**PROBLEM TO WORK ON:**
Resize the data below: reproduce every line, requests included, but multiply each coordinate in the answers by 0.65 and round to the nearest whole number, with halves rounded up. Leave the numbers in the requests unchanged and omit the pictures from your output.

**SOURCE DATA:**
════════

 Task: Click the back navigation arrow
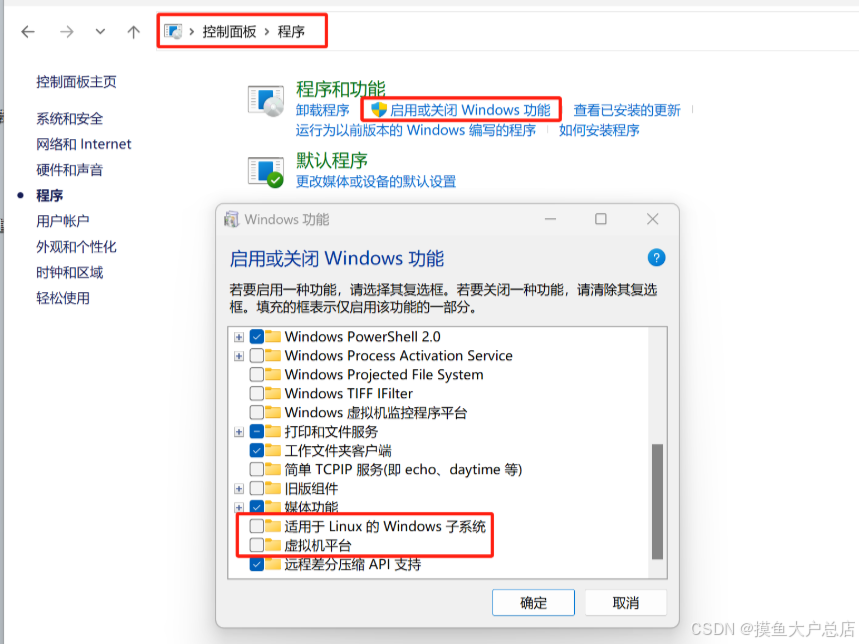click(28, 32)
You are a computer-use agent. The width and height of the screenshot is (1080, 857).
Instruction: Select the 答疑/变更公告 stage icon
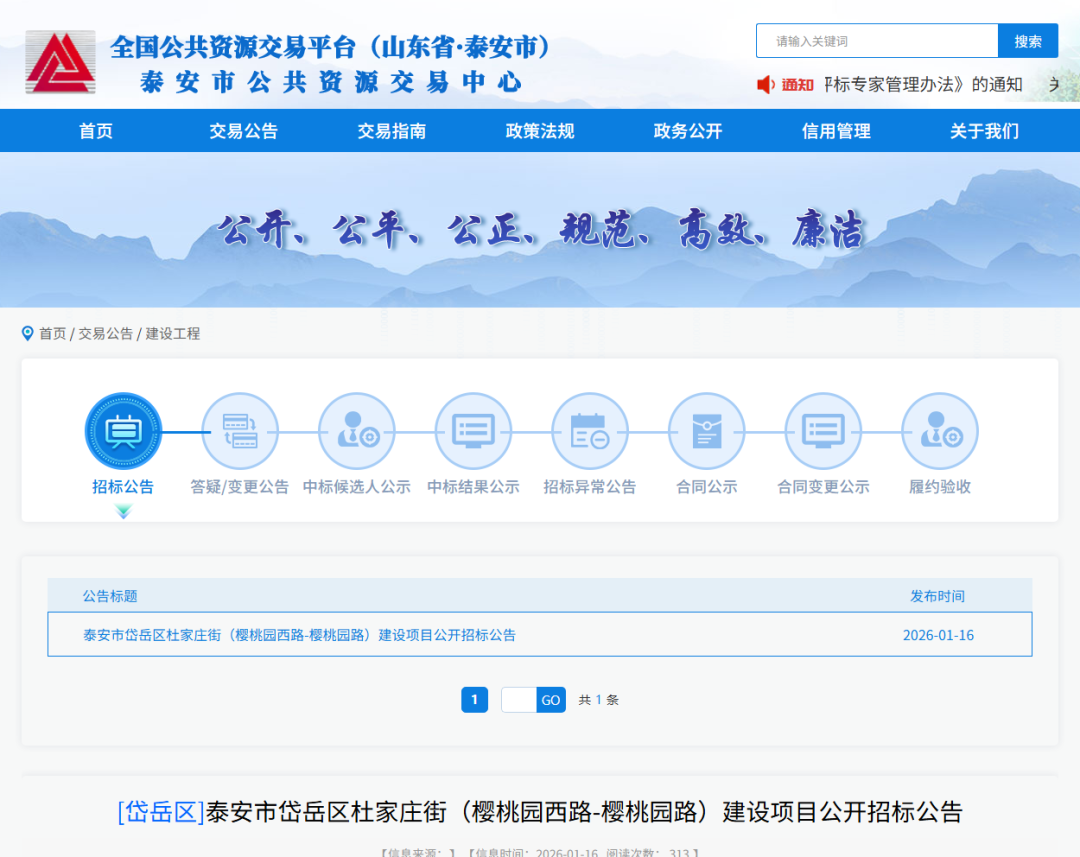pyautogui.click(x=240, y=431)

════════

**OUTPUT OF THE TASK:**
 Task: Click the back navigation arrow
click(18, 21)
You are a computer-use agent. The width and height of the screenshot is (1080, 857).
Instruction: Select the 答疑/变更公告 stage icon
pyautogui.click(x=156, y=280)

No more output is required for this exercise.